* **SELECTED EXCERPT**
^^^^^^^^^^^^^^^^

I’ve been kneading to share this life-changing recipe with all of you! Nowadays with the mass production of bread, it’s rare that we get to taste an authentic baked loaf free of any preservatives. As a bread lover, I savor any piece of bread that is warm, chewy, and soft with a slightly crunchy crust. Pita bread. Bread bowls. Ciabatta. French bread. Breadsticks. Garlic Bread. The list could go on and on. It’s endless and lovely that we get to enjoy this food in so many different ways. The simplicity of this recipe along with some patience will lead to some fluffy and addicting bread. I’ve already made it twice and there will be many more to come haha.

^^^^^^^^^^^^^^^^

* **SUPPLIED DATA**
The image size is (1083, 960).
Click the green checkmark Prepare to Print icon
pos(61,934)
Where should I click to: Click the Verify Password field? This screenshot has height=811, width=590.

^^^^^^^^^^^^^^^^

Can you edit the bread recipe introduction, from the words "I’ve been kneading" through "to come haha.", so that "patience" becomes "time"?

* **TASK RESPONSE**
I’ve been kneading to share this life-changing recipe with all of you! Nowadays with the mass production of bread, it’s rare that we get to taste an authentic baked loaf free of any preservatives. As a bread lover, I savor any piece of bread that is warm, chewy, and soft with a slightly crunchy crust. Pita bread. Bread bowls. Ciabatta. French bread. Breadsticks. Garlic Bread. The list could go on and on. It’s endless and lovely that we get to enjoy this food in so many different ways. The simplicity of this recipe along with some time will lead to some fluffy and addicting bread. I’ve already made it twice and there will be many more to come haha.